La mentira florece en las sociedades cerradas, de derecha o de izquierda, como lo revelan las falsedades históricas propaladas por los guardianes de la jerga trujillista y, según el siempre urticante Carlos Alberto Montaner, la mentira de Fidel Castro de que “su gobierno no torturaba ni asesinaba”.

La fabricación de la historia, el falseamiento de la memoria colectiva, la historia oficial como instrumento de gobierno, el silenciamiento de quienes cuestionan la misma, son las características esenciales de las dictaduras. En la sociedad cerrada, la historia, inventada, reinventada y censurada en función de las necesidades del poder, al ser condenada a mentir, se vuelve ficción, desapareciendo así las diferencias entre verdad histórica y verdad literaria. Ambas se funden, nos dice Vargas Llosa, “en un híbrido que baña la historia de irrealidad y vacía a la ficción de misterio, de iniciativa y de inconformidad hacia lo establecido”.

Pero… ¿es la conversión de la ficción en realidad histórica y de la historia en ficción un dato exclusivo de las sociedades cerradas? ¿No ceden también las sociedades democráticas a las tentaciones de la falsificación histórica? Si creemos a funcionarios del gobierno norteamericano y a intelectuales públicos de la talla de José Saramago, Slavoj Zizek y Noam Chomsky, quienes, a partir de fuentes oficiales, aseguran que Estados Unidos fue a la guerra en Irak basado en la mentira de que ese país tenía armas de destrucción masiva, nadie dudaría que la mentira oficial puede instalarse cómodamente en las democracias, aún las más avanzadas. Pero, al lado de la mentira oficial, surge en nuestras sociedades una mentira contracultural, que niega los genocidios y los atropellos del poder y que erosiona tanto como aquella los cimientos de la verdad histórica.

Sin embargo, las democracias se protegen, frente a los peligros de la mentira estructural, mediante “una búsqueda de la verdad que parte de la duda”. De ahí que soberano es el pueblo capaz de “aprender de sus propios errores” (Jorg Luther). Es por ello que, en la democracia, no puede haber verdad estatal sino verdad histórica emanada del proceso libre, continuo y abierto de discusión de verdades.
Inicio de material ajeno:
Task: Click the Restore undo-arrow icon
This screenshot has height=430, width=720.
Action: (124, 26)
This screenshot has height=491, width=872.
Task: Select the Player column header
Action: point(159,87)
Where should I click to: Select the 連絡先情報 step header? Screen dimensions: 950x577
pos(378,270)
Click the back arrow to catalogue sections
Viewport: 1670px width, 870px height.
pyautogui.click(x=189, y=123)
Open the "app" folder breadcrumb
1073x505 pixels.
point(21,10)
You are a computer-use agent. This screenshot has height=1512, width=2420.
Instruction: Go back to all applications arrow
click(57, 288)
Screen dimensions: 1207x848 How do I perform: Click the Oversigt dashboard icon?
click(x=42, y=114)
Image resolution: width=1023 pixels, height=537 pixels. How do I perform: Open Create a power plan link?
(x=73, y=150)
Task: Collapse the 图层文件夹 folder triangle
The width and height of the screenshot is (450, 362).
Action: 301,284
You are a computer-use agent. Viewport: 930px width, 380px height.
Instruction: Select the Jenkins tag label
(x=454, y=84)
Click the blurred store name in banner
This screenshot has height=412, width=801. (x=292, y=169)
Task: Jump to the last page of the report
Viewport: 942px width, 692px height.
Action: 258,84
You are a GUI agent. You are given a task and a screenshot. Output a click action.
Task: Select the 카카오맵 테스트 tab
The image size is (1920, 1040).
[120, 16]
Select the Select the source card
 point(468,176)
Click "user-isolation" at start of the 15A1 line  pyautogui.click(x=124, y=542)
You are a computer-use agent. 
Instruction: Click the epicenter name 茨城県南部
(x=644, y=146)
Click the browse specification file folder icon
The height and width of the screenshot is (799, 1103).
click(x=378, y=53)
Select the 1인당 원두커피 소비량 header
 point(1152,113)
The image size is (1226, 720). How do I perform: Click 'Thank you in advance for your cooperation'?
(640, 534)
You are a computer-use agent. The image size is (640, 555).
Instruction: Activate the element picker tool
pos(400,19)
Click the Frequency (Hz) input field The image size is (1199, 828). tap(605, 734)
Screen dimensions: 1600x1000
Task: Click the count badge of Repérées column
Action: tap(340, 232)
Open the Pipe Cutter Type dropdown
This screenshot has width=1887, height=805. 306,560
Como afirma Benedicto XVI en su Encíclica “Caridad en verdad”, “la verdad es ‘lógos’ que crea ‘diá-logos’ y, por tanto, comunicación y comunión”. Es gracias a este diálogo que se hace realidad lo que dijo San Juan: “sólo la verdad os hará libres”. Y es que, únicamente mirándonos en el espejo de la historia, dispuestos a toparnos con las verdades problemáticas, las verdades de los vencidos y las verdades de los vencedores, podremos ser capaces, como individuos y como sociedad, de perdonarnos mutua y recíprocamente nuestros pecados y de enrumbarnos por el camino de una reconciliación social que exige, sin embargo, que se haga justicia y que se arrepientan los verdugos.